"¿Tengo algo que perder? // ¡No puedo perder! (Héroes del Silencio, ‘Flor de Loto’)"
El fracaso y el éxito, como la mayoría de protovalores, son premiados o penados socialmente a partir de construcciones culturales de premio y castigo. Sin embargo, el fracaso en sí no significa el detrimento de la condición del individuo, sino que también puede funcionar como fulminante para el renuevo o mejora de alternativas. Las crisis, en otras palabras, generan una buena oportunidad para la evolución.
Y no, no busco cansar con visiones motivacionales basadas en perspectivas individualistas y ‘psicomagia´ que perpetúan la inmovilidad o la ilusión de que tenemos siempre la razón y quien se equivoca es el resto del mundo. Forzar soluciones sin tener la versatilidad de un plan ajustable no es perseverar, es solo resistencia al cambio.
La política nacional está llena de ejemplos sobre el tema (negativos los más).

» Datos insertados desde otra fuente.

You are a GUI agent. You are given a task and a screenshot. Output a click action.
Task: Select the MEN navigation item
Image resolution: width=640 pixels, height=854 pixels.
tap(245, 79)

Estrategias, planes de trabajo y visiones ideológicas no son irrefutables.
La función del fracaso dentro de las narrativas universales se convierte en pieza fundamental para la evolución de los héroes, en la medida en que les exige mantener una actitud propositiva y atenta al desarrollo de sus planes.

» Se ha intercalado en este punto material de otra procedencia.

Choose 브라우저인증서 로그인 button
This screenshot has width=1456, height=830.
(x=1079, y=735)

Sin embargo, en la vida cotidiana, el fracaso es visto como un estigma y la sociedad aconseja abandonar. Esta actitud castrante podría explicar el porqué del desinterés de la población en la política, educación y otros temas en el país, ya que el éxito con frecuencia se mide únicamente en solvencia económica y la admiración de otras personas.
A pesar de ello, el fracaso influye más en la construcción de la identidad que el éxito. La sociedad espera que no te equivoques, las familias esperan éxitos y en muchos casos su apoyo está supeditado a este. Romper con las expectativas a menudo desata traumas, frustraciones y sensaciones que se arraigan en nuestra psique.
¿Qué sucede cuando los grandes mitos desaparecen? ¿Qué pasa cuando las voces más cuerdas terminan sepultadas por los gritos y vitoreo del populismo y el fanatismo?
El fracaso de los partidos políticos tradicionales es solo la parte más evidente del problema de la democracia salvadoreña: fracasó el sistema de representación popular en el país. La clase política fracasó y terminó consumida por su propio discurso soberbio. Fracasó también la población al no contar con representantes que defiendan sus intereses.
Hoy es necesario desembarazarnos del fanatismo y optar por una actitud crítica hacia el trabajo del Estado en general. No espere que el Gobierno solucione todos sus problemas, aunque ciertamente, tienen un alto grado de responsabilidad de hacerlo, pero eso no debería ser excusa para la pasividad popular. Que el fracaso del sistema no signifique el fin para la población, sino que este sea la excusa perfecta para su reconstrucción y el renuevo de valores.